In Experiment 3, the evaluations given to the target stimulus in the low-expectancy and high-expectancy groups were not found to transfer to the stimuli linked to the target stimulus through equivalence relations. The difference between the function acquisition effects in Experiment 1 and 2 and Experiment 3 may have occurred for a number of reasons. The three groups in Experiment 3 were all exposed to the same response–outcome contingency (dP = −.75) but had different expectancies about their performance, whereas the three groups in Experiment 1 and 2 were exposed to three different response–outcome contingencies. This led to significant group differences in causal efficacy ratings in the first two experiments, but not in the third experiment. It would seem that evaluations based on expectancies do not show the same differentiation across groups or the same degree of transfer via derived relations as do evaluations based on exposure to differing response–outcome contingencies.
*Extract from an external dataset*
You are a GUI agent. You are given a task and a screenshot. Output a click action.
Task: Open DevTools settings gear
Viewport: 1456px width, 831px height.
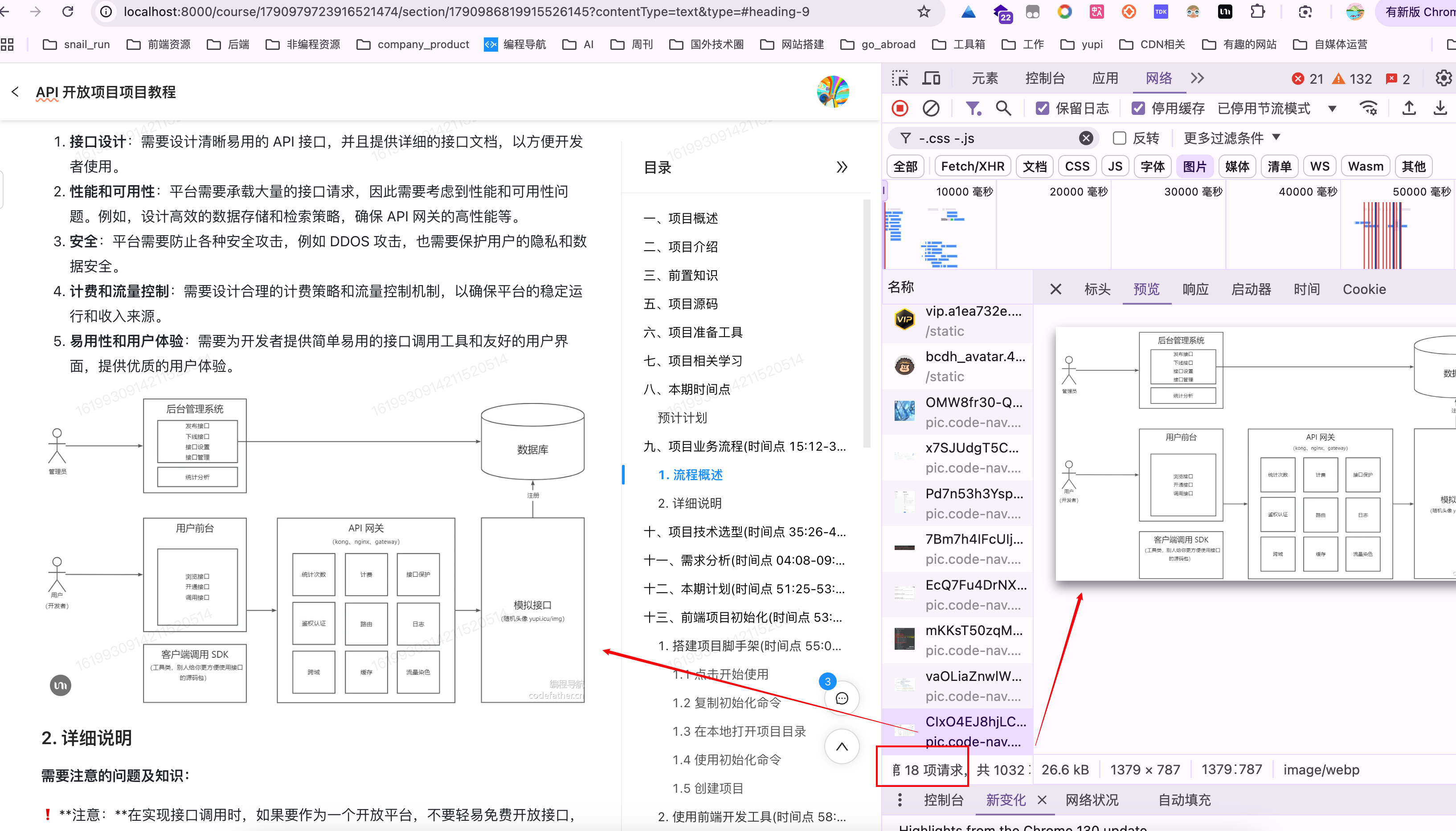(x=1443, y=78)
Further research would be needed to resolve this issue.

In the present experiments, the transfer of affect to the target stimulus and to the related class members was stronger when there was a strong positive contingency between outcomes and responding. Participants with such contingencies consistently produced positive transfer scores. This differential effect of transfer (or spread of affect) mirrors the findings from previous research (e.g., Hammerl & Grabitz, 1996; Walther et al., 2005) that also found a transfer only on the basis on appetitive conditioning, and not aversive conditioning. This could reflect that people generally desire to view themselves positively, and, therefore, stimuli related to the self are also viewed positively (Feys, 1995; Walther & Trasselli, 2003). This view has been supported by research, showing that people often overestimate judgments of control (Alloy & Abramson, 1979) and that people tend to make self-serving attributions (Zuckerman, 1979) as well as self-serving evaluations of ability (Dunning, Meyerowitz, & Holzberg, 1989). It is not entirely clear why such a differential transfer effect emerges, and this could be the focus of future research.

In conclusion, this series of experiments used outcome probabilities and their associated judgments of efficacy (i.e., “I feel effective during this task,” “I feel ineffective during this task”) in an evaluative learning paradigm and showed that such properties could transfer to stimuli present during a schedules task. Importantly, the judgments made about participants’ performances were shown to transfer to novel stimuli related to the target stimulus through derived stimulus relations, despite the fact that these stimuli were never directly related to the schedules task. When participants were exposed to outcome probabilities where there was no relationship between responding, or not responding, and an outcome, a learned helplessness effect was seen in a subsequent task. These are important findings to help in the understanding of clinical disorders such as anxiety and depression, by investigating the contingencies that may produce negative and positive evaluations about the self and suggesting a possible mechanism by which these evaluations can spread to other stimuli that have not been in direct contact with these contingencies.